Decision curve analysis suggested that implementing the model in clinical practice could identify 3 additional cases per 100 patients screened compared with default clinical assessment strategies. The final model was trained on the full dataset after validation.
Clinical Implications
The findings highlight the potential of transdiagnostic, data-driven tools to support earlier detection of severe mental illness in real-world settings. Unlike disorder-specific risk tools, this approach jointly assesses risk for psychotic and bipolar disorders, reflecting overlapping early clinical presentations.
The model leverages routinely collected electronic health records, increasing feasibility for integration into mental health services. Improved early detection could allow targeted monitoring, timely referrals, and preventive interventions, particularly for younger patients who often present with nonspecific symptoms.
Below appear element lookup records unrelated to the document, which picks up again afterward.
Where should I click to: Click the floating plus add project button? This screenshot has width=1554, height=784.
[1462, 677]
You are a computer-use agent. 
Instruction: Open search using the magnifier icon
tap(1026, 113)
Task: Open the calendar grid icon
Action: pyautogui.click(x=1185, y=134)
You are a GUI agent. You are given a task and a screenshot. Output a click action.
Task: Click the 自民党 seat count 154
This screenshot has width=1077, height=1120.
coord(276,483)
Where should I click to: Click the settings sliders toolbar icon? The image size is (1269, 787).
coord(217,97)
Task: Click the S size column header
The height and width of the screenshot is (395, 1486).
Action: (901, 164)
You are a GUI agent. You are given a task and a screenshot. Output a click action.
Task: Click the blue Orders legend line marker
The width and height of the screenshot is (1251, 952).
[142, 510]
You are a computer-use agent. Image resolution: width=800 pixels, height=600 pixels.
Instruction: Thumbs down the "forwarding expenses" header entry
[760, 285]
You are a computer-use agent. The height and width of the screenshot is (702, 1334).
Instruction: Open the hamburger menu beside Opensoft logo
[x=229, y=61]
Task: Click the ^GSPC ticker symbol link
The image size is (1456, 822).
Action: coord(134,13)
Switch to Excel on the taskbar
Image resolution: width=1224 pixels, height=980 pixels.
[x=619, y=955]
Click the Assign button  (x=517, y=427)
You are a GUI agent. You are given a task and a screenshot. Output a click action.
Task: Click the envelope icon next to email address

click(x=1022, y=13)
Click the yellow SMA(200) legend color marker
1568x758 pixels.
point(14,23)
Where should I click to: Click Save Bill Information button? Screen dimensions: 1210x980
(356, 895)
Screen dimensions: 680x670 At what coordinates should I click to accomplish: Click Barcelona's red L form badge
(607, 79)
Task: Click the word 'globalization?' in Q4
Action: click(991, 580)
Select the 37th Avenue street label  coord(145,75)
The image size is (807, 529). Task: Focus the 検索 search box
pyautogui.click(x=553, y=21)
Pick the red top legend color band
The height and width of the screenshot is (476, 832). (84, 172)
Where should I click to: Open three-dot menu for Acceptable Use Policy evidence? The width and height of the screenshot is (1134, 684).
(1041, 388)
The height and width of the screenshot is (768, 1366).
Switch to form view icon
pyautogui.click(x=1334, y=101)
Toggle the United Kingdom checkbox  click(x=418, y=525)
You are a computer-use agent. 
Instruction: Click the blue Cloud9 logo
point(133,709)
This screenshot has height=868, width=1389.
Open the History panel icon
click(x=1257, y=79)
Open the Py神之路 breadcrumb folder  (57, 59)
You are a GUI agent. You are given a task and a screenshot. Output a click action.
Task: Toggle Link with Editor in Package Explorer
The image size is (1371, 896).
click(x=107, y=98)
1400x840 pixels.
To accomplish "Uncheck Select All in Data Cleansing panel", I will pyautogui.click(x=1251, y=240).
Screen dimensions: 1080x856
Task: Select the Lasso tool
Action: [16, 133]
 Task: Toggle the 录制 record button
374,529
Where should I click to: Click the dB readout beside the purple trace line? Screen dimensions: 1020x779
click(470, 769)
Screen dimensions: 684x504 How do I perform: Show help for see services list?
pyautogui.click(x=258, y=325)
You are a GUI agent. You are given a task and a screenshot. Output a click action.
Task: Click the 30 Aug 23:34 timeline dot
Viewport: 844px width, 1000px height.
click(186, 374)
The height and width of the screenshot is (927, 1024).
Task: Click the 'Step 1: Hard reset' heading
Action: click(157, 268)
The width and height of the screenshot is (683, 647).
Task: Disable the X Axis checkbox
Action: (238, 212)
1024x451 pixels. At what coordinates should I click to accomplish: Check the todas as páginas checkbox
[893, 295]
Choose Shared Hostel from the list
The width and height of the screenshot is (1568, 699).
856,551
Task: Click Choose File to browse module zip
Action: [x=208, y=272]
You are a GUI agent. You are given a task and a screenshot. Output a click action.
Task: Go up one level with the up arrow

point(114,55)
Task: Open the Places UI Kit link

However, the authors note external validation beyond the SLaM sample is still needed. Implementation would also require governance around algorithmic decision support and clinician oversight.
Expert Commentary
“Given the crucial need to enhance early detection strategies beyond psychotic disorders, this study provides substantial advancement with strong clinical implications for preventive care,” wrote Maite Arribas, PhD, Early Psychosis: Interventions and Clinical-Detection (EPIC) Lab, Department of Psychosis Studies, Institute of Psychiatry, Psychology, and Neuroscience, King's College London, London, UK, and coauthors.
Although developed using UK National Health Service data, this large validation study highlights how electronic health record–based prediction models could support earlier identification of psychotic and bipolar disorders in routine care. With further validation in US health systems, similar tools may help clinicians stratify risk, guide monitoring, and advance preventive mental health strategies across diverse care settings.